Last Good Epoch - RESTORE
I have clustered environment, and with certain frequently some node goes down, sometimes crashing database. To recover Vertica's database it is necessary restoring it to last good epoch (some days before), causing a gap on displayed data. Is there any way to recover database without losing this amount of data?
PS: I noticed that some large "core.*" files were created on problematic node
/data/drdata/v_drdata_node0002_catalog
[root@host v_drdata_node0002_catalog]# ls -lha
total 7.1G
drwx------ 9 dradmin dradmin 4.0K Mar 25 04:02 .
drwxrwxr-x 4 dradmin dradmin 4.0K Mar 25 04:02 ..
drwx------ 4 dradmin dradmin 4.0K Feb 11 18:14 Catalog
drwx------ 2 dradmin dradmin 4.0K Feb 11 18:14 CopyErrorLogs
-rw------- 1 dradmin dradmin 1.9G Mar 24 12:46 core.12425
-rw------- 1 dradmin dradmin 1.9G Mar 24 18:20 core.15732
-rw------- 1 dradmin dradmin 1.9G Mar 24 16:39 core.18424
-rw------- 1 dradmin dradmin 1.9G Mar 24 17:20 core.2524
drwxrwx--- 2 dradmin dradmin 68K Mar 25 11:54 DataCollector
-rw------- 1 dradmin dradmin 2.2K Feb 11 18:14 debug_log.conf
-rwx------ 1 dradmin dradmin 18K Mar 24 18:20 ErrorReport.txt
drwx------ 2 dradmin dradmin 4.0K Feb 11 18:14 Libraries
drwxrwxr-x 2 dradmin dradmin 4.0K Mar 24 01:33 Snapshots
drwx------ 2 dradmin dradmin 4.0K Feb 11 18:14 tmp
drwx------ 2 dradmin dradmin 4.0K Mar 25 04:02 UDxLogs
-rw------- 1 dradmin dradmin 984 Feb 20 10:56 vertica.conf
-rw------- 1 dradmin dradmin 113M Mar 25 11:54 vertica.log
-rw------- 1 dradmin dradmin 14M Mar 25 04:02 vertica.log.1.gz
-rw------- 1 dradmin dradmin 20M Mar 24 04:03 vertica.log.2.gz
-rw------- 1 dradmin dradmin 15M Mar 23 04:02 vertica.log.3.gz
-rw------- 1 dradmin dradmin 45 Mar 24 21:38 vertica.pid
Thanks in advance!
Comments
Hello Márcio,
A node failure should not cause a database failure and it shouldn't create core files. It seems that something particularly nasty is going on that is causing nodes to fail in a catatrophic manner. I would recommend investigating the failures instead of trying too hard to figure out how to gracefully recover from that scenario.
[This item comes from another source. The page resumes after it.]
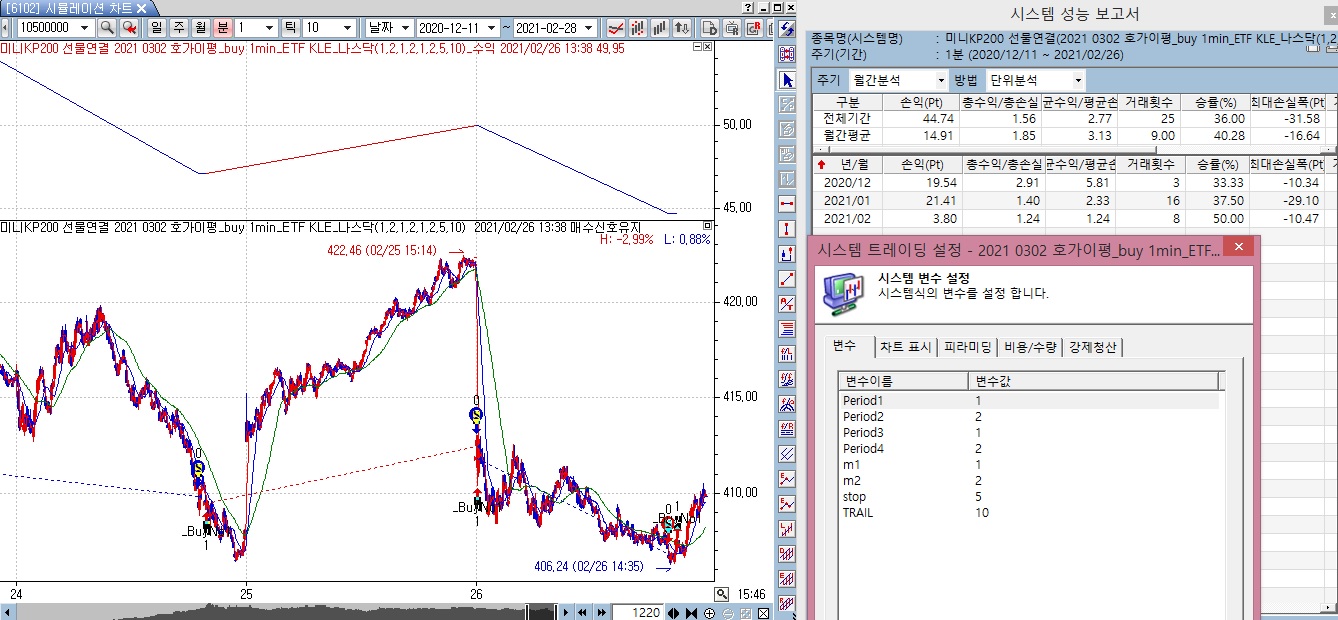
Task: Open the 월간분석 period analysis dropdown
Action: (940, 80)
If for some reason a node failure does cause the database to have to stop, the individual nodes should shut down cleanly, which prevents the need to do "ASR" (restoring to a last good epoch).
Check out the Vertica logs and look for PANIC events.
- Derrick
Hi Márcio,
You said, you are seeing .core files on shutdown nodes.
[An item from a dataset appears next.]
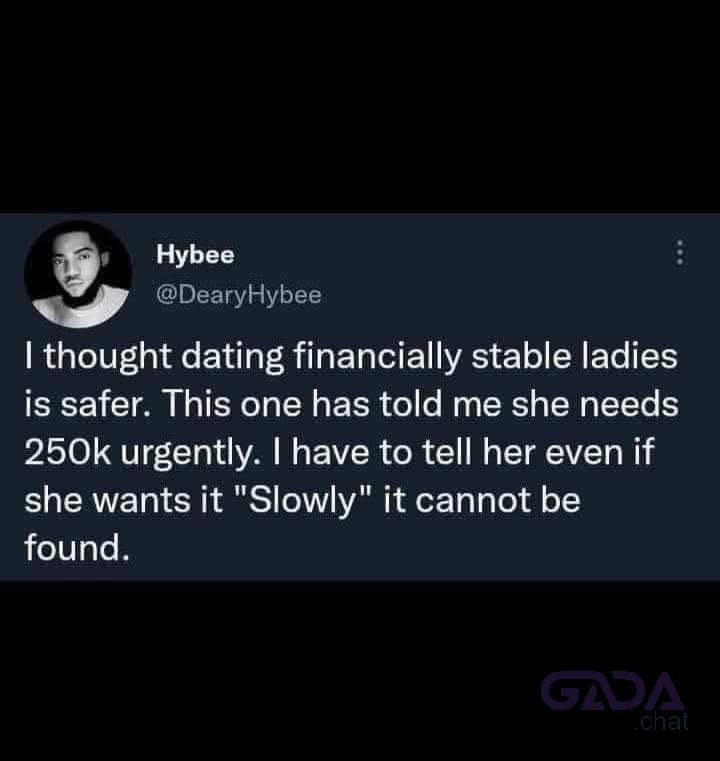720x761 pixels.
Task: Click the word "found." ending the tweet
Action: [78, 548]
It amybe a serious issue realted to corruption of binaries. Try investigating it further. Restoring to LGE should be the last option.
Hope this helps.
NC
Hi Derrick/Navin,
One node was not restored after an unexpected power down from VM where node is running, for this reason, it was necessary forcing a restart through the command below:
$admintools -t restart_node -F -s <this_Hostname_or_IP> -d <dbname>
After doing that on problematic node, all nodes goes down, and a message asking me to rollback to LGE was displayed.
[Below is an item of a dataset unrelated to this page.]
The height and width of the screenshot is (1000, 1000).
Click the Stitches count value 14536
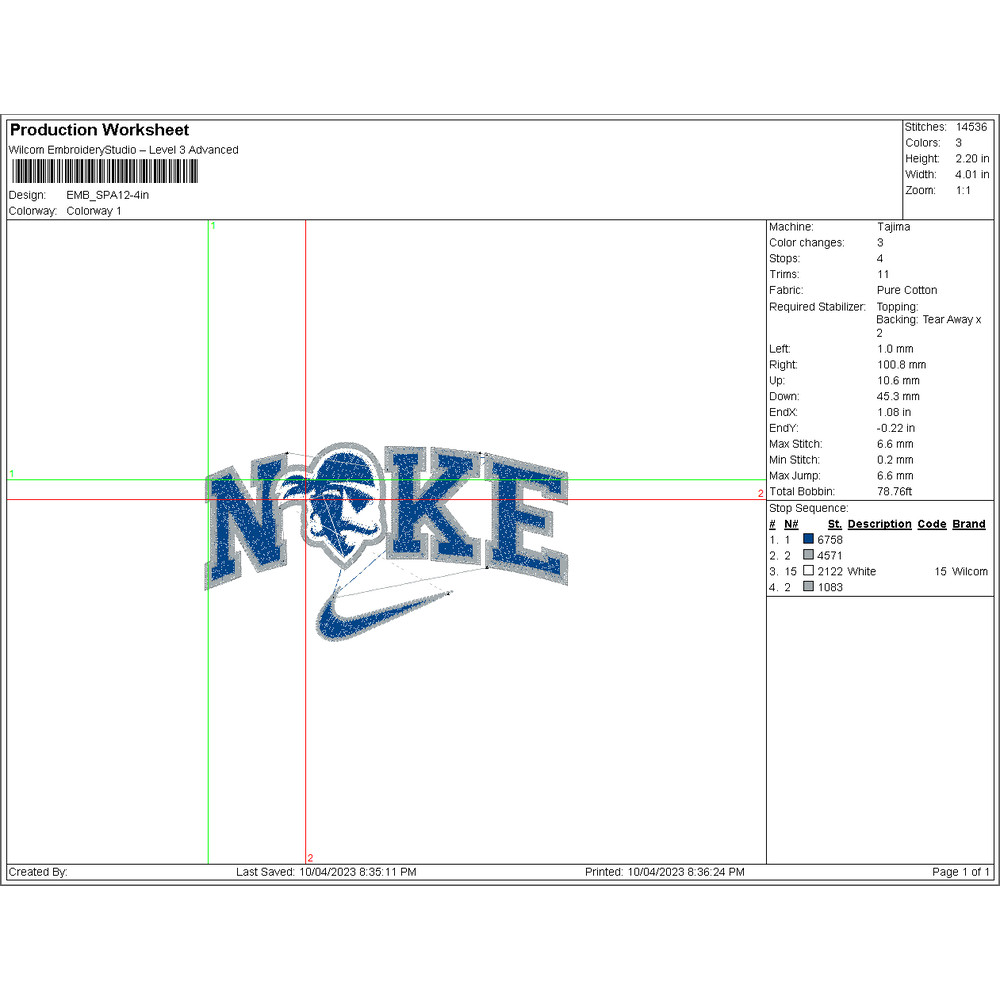click(x=970, y=127)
I don't know another way to restore vertica's database afterwards being "crashed", is there another way to restore it?
PS: Old data are no longer being displayed on my frontend "CA Performance Center". Is there any way make sure that old data remains on database?
Please, excuse my basic English!
Thanks in advance!
"After doing that on problematic node, all nodes goes down"
Hmm. I don't believe that's intended behavior. We could investigate that further. If you have a technical support contract, I would urge you to use it in this scenario.
Are you able to start the database without that node? You may have to use the 'restart node' option of admintools on every node except that one.
If that works, then it implies you have k-safety (data redundancy). In that case, you can fully erase the problem node's metadata (catalog), causing it to join the cluster and recover from scratch. You would v_dbname_node000x_catalog/Catalog and then start the node. I encourage you to take a full filesystem backup of both _catalog and _data on the problem node before trying this.
Thoughts?
Unfortunately I haven't a technical support contract with HP. My vendor is "CA Technology" responsible to support "Performance Center", so... when I have some problem related to Vertica's database, I have to ask CA to open a ticket with HP.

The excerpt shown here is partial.